The Centers for Medicare & Medicaid Services (CMS) recently released a final rule allowing Medicare Advantage and Part D health plans to reduce the administrative burdens required to encourage biosimilar uptake and enable biosimilar substitution. The rule, while foundational, is a good first step for policies needed to bring financial relief to patients.


Prior to this final rule, policies designed to protect patient access to medications listed at the time of plan enrollment prevented biosimilar uptake. Even with FDA approval and testing to demonstrate no clinically meaningful differences between biosimilars and the original biologic, explicit approval from CMS was needed for Medicare health plans to remove the reference biologic or require biosimilar use. In addition, health plans could only encourage greater biosimilar use (similar to policies used to incentivize generic medications) if the patient had not yet begun biologic treatment or was “treatment naïve.”

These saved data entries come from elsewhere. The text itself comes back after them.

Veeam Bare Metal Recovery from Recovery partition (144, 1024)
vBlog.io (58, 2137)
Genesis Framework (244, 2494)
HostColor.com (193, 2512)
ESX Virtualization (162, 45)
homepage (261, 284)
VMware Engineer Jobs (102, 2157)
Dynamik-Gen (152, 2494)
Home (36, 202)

Beginning in 2025, these new policies will permit patient savings. In 2023, greater use of biosimilars for one drug alone could have saved up to $6 billion in savings, according to a recent IQVIA report. With the launch of eight FDA-approved biosimilars for the commonly used arthritis medication Humira launched last year, greater access could have reduced patient costs by up to 68%.

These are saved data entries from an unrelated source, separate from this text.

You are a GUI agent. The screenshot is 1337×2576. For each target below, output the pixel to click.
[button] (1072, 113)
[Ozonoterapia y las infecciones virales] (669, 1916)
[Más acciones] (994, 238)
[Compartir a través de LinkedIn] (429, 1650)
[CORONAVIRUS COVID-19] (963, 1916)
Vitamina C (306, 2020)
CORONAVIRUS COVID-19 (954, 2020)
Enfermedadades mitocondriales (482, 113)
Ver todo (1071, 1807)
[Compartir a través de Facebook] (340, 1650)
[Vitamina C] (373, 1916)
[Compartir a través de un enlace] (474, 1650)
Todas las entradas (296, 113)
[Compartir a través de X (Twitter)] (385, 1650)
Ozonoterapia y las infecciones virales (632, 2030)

Rather than facilitating access, many health plan policies impose additional barriers for patients. Only one in three patients prescribed an adalimumab biosimilar could fill their prescription within 30 days due to prescription blocks, formulary exclusions or prior authorization rejections. Despite the promise, biosimilars only accounted for 2% of all new and 1% of the total adalimumab prescriptions in 2023.


This is not uncommon. Perverse incentives lead health plans and pharmacy benefit managers (PBMs) to favor products with higher list prices and rebates over lower-cost alternatives, prioritizing PBM and plan profits over patient pocketbooks. Starting in 2018, in total, 14 biosimilars were excluded from the formularies of at least one of the three largest PBMs for at least one year. And despite the growing availability of biosimilars, these problems persist in 2024.

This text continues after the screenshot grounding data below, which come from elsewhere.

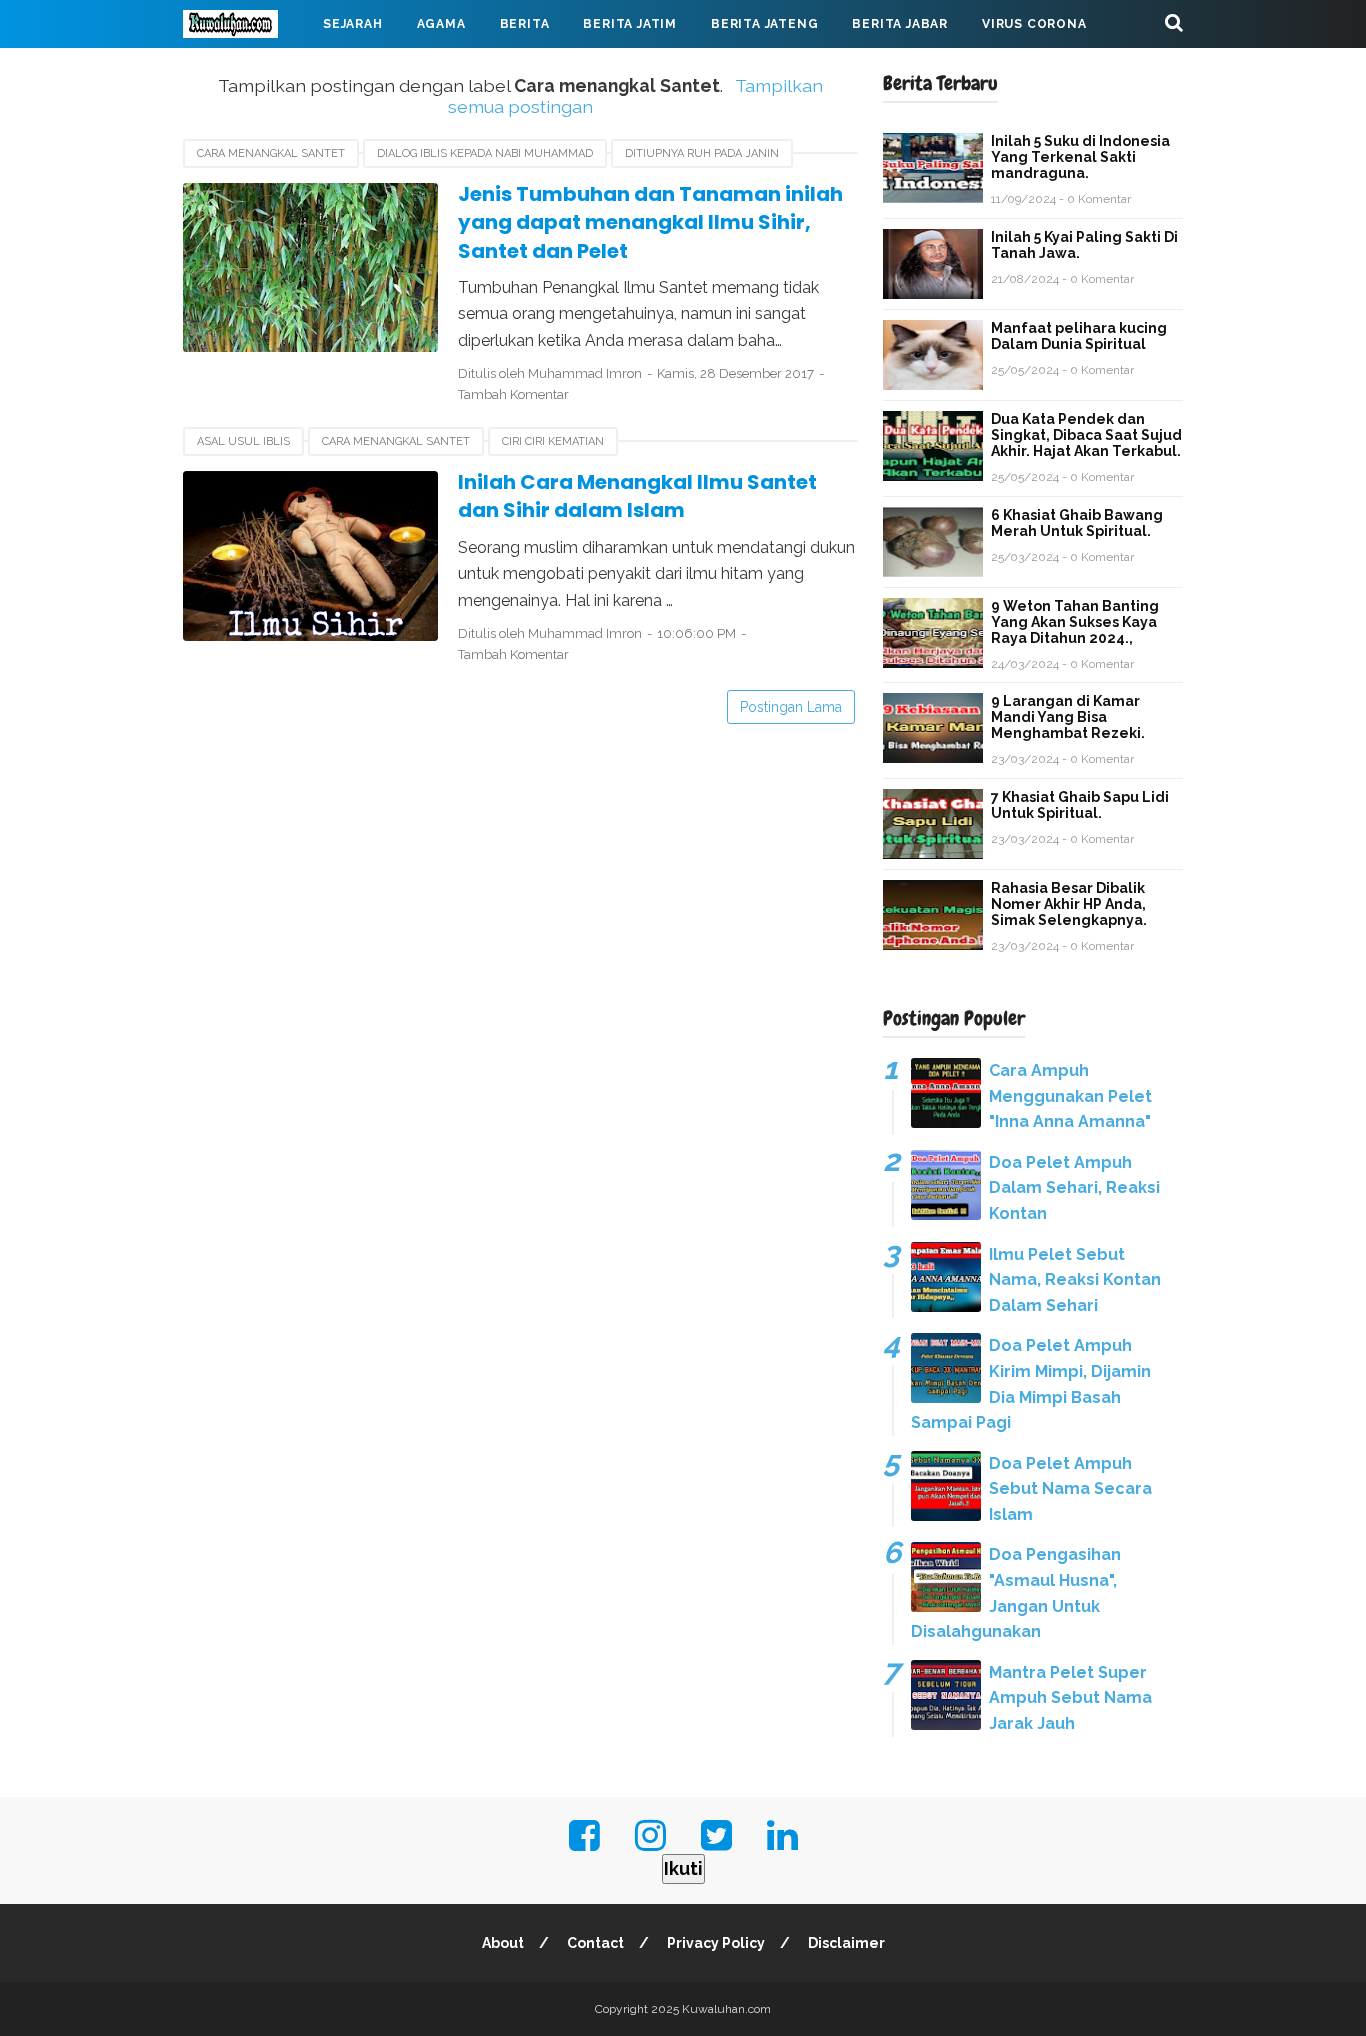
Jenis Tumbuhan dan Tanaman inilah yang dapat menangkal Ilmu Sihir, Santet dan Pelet (650, 222)
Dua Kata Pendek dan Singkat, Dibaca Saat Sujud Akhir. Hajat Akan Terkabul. (1086, 435)
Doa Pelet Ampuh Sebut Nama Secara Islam (1070, 1489)
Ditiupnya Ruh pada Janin (702, 153)
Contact (595, 1943)
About (503, 1943)
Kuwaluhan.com (726, 2009)
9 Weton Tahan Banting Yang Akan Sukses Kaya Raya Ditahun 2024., (1075, 622)
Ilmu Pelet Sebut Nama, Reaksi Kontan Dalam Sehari (1075, 1280)
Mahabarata (246, 72)
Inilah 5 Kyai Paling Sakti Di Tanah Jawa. (1084, 245)
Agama (441, 24)
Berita (525, 24)
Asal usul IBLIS (243, 441)
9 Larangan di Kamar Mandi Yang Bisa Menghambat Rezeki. (1068, 717)
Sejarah (353, 24)
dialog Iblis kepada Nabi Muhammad (485, 153)
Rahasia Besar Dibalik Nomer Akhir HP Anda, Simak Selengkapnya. (1069, 904)
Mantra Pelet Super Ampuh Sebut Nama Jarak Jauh (1070, 1698)
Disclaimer (846, 1943)
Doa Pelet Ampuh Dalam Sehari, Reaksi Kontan (1074, 1188)
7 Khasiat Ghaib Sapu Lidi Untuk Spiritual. (1080, 805)
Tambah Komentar (513, 394)
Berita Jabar (900, 24)
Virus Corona (1034, 24)
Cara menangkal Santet (271, 153)
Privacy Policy (716, 1943)
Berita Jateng (764, 24)
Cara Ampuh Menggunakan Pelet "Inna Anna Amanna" (1070, 1096)
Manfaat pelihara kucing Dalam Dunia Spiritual (1079, 336)
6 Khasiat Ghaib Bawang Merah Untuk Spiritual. (1077, 523)
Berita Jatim (630, 24)
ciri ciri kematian (553, 441)
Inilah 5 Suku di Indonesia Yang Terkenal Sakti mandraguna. (1080, 157)
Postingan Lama (791, 707)
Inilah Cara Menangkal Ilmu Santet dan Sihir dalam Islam (637, 496)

Biosimilars are projected to save up to $180 billion over the next five years. Although Medicare plans can more easily provide access and savings for Medicare patients, these policies do not extend to the millions of Americans with employer- or market-based insurance.


Additional policies are urgently needed to facilitate faster access for all patients. While a foundational step, CMS regulations must not be the final action. Regulators and Congress must undertake similar actions to facilitate biosimilar and patient financial savings. It’s the best way to facilitate biosimilar uptake – and help lower costs for patients.